Micromex Research in June surveyed 155 people who lodged a development application (DA) in the past 10 months.

A council spokeswoman said overall satisfaction was “very favourable” at 82 per cent, with 43 per cent of applicants committing to the top “very satisfied” rating, and a further 39 per cent selecting “satisfied”.

She said negative ratings were low at six per cent.

“Council’s development helpdesk staff were rated highly, with 86 per cent of applicants considering their services as good (30 per cent) or very good (56 per cent),” she said.

“This was attributed primarily to their politeness, helpfulness and knowledge.

“Similar results were achieved for the council’s building surveyors with 83 per cent of respondents who used the service considering the service as good (43 per cent) or very good (40 per cent).”

The spokeswoman said the results also showed the council performed consistently better than the norm for other councils that undertook similar surveys.

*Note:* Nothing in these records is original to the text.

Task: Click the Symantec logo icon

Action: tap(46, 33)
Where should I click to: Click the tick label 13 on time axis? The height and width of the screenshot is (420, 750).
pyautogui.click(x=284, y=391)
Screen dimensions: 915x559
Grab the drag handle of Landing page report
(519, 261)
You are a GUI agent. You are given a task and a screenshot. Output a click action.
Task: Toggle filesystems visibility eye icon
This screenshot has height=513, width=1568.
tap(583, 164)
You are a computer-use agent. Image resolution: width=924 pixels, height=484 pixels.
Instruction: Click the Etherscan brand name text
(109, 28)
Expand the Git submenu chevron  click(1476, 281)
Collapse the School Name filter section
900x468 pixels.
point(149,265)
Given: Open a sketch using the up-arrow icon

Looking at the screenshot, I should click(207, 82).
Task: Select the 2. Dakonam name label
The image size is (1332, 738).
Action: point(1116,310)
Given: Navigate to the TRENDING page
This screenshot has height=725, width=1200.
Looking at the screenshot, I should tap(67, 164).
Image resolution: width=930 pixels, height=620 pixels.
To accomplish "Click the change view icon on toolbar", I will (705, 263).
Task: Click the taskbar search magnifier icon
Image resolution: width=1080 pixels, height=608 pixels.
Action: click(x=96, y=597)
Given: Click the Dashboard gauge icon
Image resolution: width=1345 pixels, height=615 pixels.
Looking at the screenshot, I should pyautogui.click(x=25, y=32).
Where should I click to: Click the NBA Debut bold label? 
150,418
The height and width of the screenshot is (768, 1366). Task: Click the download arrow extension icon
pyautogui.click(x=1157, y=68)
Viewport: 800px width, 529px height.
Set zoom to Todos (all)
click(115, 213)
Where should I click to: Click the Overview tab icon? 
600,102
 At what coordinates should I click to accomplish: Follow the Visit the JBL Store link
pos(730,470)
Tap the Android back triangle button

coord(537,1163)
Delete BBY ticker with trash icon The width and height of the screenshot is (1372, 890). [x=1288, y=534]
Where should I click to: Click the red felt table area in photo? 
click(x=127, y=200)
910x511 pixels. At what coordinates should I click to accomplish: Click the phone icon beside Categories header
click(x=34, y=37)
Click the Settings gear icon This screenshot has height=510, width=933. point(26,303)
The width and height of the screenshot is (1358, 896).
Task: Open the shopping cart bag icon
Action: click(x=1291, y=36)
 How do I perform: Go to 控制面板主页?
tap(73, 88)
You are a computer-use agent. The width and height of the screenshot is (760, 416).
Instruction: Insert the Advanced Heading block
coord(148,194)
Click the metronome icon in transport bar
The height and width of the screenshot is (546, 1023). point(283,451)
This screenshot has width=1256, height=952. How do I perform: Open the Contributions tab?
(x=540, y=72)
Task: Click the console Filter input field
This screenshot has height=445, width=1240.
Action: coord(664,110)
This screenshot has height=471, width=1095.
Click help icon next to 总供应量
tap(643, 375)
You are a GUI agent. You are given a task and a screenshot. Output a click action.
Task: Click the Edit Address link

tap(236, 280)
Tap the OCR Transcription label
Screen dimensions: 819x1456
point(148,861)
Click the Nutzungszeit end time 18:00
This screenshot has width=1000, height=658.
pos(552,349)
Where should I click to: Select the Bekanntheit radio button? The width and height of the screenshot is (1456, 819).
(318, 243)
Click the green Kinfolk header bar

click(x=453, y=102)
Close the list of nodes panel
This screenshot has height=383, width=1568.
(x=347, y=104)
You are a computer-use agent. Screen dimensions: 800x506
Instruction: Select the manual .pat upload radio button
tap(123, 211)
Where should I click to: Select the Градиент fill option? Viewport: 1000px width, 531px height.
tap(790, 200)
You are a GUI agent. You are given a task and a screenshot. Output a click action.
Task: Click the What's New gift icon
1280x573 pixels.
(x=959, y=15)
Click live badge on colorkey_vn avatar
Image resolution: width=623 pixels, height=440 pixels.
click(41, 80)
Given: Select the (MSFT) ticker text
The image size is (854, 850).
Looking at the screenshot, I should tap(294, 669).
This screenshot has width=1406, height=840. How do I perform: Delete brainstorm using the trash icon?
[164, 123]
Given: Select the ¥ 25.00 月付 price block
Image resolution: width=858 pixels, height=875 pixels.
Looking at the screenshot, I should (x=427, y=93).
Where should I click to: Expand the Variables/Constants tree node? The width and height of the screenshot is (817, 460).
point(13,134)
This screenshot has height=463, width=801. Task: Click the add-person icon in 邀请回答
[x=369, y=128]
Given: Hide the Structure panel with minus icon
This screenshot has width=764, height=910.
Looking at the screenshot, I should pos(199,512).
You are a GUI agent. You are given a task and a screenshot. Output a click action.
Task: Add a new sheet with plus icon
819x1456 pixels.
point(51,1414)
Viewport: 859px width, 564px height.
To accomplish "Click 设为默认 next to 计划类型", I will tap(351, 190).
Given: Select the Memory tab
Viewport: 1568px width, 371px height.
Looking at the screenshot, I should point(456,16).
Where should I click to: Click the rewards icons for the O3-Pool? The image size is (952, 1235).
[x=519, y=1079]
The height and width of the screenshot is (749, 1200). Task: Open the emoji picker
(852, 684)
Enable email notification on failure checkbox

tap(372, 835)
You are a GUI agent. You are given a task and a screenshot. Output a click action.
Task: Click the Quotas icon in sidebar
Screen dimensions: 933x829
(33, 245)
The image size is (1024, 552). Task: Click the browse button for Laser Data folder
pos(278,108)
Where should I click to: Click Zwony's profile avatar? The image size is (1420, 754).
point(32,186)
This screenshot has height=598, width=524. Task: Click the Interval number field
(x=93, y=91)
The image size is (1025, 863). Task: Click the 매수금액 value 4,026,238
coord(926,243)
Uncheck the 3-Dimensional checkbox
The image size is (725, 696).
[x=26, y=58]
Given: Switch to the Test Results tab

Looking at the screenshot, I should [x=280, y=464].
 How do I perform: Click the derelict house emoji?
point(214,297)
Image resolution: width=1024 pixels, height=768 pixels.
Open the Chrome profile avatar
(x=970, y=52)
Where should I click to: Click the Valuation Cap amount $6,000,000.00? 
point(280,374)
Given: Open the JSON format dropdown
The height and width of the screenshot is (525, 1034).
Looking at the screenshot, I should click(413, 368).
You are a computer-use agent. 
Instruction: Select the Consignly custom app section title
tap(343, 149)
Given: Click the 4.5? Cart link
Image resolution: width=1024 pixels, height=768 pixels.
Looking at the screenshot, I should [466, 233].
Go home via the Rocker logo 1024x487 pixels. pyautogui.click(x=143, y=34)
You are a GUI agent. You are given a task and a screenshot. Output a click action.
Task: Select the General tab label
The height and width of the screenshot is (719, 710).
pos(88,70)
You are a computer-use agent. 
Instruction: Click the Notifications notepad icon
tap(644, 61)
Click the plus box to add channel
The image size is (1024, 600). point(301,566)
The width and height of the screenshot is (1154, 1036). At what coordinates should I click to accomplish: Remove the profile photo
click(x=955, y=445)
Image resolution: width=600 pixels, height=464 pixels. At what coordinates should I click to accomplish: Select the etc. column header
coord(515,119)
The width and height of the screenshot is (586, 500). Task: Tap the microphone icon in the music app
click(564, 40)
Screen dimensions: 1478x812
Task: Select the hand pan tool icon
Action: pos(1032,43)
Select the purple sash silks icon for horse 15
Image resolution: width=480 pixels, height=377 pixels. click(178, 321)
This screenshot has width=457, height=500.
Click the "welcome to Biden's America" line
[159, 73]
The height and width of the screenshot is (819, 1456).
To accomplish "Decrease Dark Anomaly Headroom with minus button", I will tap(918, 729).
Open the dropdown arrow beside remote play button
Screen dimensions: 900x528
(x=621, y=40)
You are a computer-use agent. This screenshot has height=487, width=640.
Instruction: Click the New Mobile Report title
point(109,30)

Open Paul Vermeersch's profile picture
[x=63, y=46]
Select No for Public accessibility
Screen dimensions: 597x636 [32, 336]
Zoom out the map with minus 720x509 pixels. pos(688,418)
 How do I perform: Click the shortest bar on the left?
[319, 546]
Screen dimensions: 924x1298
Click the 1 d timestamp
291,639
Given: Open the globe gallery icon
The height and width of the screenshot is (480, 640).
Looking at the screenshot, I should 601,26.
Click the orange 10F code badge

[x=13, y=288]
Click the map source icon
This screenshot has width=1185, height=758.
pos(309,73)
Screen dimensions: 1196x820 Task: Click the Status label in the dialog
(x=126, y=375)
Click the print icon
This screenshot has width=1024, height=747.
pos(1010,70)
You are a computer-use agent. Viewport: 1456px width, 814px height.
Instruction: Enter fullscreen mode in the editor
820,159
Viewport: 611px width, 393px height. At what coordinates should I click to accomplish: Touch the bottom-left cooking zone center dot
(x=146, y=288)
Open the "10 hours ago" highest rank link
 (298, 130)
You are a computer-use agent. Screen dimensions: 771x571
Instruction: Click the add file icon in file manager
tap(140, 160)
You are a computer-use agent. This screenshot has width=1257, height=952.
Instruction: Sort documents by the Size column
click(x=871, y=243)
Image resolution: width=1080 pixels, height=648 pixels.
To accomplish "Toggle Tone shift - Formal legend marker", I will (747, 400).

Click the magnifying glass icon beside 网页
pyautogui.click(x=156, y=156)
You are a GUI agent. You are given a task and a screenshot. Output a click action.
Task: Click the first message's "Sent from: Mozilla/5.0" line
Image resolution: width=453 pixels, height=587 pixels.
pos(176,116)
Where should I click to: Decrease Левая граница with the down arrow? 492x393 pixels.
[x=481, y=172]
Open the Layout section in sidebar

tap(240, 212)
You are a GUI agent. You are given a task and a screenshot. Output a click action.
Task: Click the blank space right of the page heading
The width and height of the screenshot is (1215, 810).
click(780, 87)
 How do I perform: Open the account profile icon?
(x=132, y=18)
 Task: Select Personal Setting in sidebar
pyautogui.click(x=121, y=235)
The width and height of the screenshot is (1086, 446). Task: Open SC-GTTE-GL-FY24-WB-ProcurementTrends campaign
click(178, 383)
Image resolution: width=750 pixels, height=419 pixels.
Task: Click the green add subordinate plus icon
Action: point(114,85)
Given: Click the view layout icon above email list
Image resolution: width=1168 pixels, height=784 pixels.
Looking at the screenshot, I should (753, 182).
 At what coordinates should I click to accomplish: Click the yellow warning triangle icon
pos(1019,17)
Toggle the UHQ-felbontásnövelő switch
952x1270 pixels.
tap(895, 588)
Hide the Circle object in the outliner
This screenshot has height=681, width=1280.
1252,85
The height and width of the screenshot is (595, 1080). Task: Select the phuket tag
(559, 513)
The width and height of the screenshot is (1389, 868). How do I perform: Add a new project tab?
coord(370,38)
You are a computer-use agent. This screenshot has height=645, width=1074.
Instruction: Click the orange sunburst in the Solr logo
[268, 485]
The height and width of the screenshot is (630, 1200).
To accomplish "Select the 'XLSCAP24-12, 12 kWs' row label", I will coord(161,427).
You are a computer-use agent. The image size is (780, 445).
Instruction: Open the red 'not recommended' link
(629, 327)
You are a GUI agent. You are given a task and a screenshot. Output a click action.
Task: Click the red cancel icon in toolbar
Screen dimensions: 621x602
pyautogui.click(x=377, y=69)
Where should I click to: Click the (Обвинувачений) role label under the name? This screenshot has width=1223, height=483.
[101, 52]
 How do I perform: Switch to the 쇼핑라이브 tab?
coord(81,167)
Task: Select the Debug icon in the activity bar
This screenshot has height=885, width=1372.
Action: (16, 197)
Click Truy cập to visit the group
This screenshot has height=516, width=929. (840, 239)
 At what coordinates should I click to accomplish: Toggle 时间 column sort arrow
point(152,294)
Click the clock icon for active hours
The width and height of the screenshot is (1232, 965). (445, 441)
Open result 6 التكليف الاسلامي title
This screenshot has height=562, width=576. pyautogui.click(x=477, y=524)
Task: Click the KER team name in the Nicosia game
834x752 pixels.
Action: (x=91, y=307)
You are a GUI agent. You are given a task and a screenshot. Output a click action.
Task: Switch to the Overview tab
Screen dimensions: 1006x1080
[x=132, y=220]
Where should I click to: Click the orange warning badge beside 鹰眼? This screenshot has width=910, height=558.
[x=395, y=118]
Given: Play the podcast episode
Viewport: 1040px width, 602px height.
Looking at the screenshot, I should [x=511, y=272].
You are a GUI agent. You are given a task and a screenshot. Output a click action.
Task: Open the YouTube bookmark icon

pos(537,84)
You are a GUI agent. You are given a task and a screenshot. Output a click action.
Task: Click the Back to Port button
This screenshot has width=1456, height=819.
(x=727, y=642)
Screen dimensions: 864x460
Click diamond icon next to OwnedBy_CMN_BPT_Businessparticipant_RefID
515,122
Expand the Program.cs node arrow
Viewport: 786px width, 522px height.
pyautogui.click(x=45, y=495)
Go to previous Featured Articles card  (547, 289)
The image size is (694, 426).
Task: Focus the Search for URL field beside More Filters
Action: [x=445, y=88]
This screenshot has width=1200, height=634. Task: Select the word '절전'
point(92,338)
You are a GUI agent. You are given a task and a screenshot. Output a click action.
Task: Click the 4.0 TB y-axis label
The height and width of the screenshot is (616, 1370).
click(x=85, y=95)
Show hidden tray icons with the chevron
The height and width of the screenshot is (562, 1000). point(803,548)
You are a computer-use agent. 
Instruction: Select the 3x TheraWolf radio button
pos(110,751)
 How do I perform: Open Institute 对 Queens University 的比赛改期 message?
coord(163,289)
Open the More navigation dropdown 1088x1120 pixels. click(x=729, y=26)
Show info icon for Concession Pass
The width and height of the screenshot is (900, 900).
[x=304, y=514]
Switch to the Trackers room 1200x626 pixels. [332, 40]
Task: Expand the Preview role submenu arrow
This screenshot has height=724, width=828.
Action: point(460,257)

Council’s planning director Lindsay Usher said the results were pleasing however there were still opportunities to improve.

“The important thing is that this research tells us what people who actually use the service think about it, as opposed to the perception,” he said.

“This is real data from real applicants, and we can use this to identify how and where we can make further improvements.”

Mr Usher said people who used council services regularly, such as architects and larger builders, were generally more satisfied with the services and believed the council continued to improve.

“This is gratifying because our staff have been working hard to continue to improve our process, our communications, and the consistency of information they provide,” he said.

“The owner builders – people who use the services less frequently – were still satisfied but generally less so than our more frequent customers.

“This tells us we need to look at how we can better support and help these people through the development process.”

Mr Usher said the most common complaint he heard in the community was people thought it took too long to process a DA.

He said this did not reflect performance data from the NSW Government which showed Eurobodalla council performed better than the average in terms of time to determine a DA and the number of applications assessed per staff member.

Last financial year the council considered 640 development applications.

None were refused and 14 were withdrawn.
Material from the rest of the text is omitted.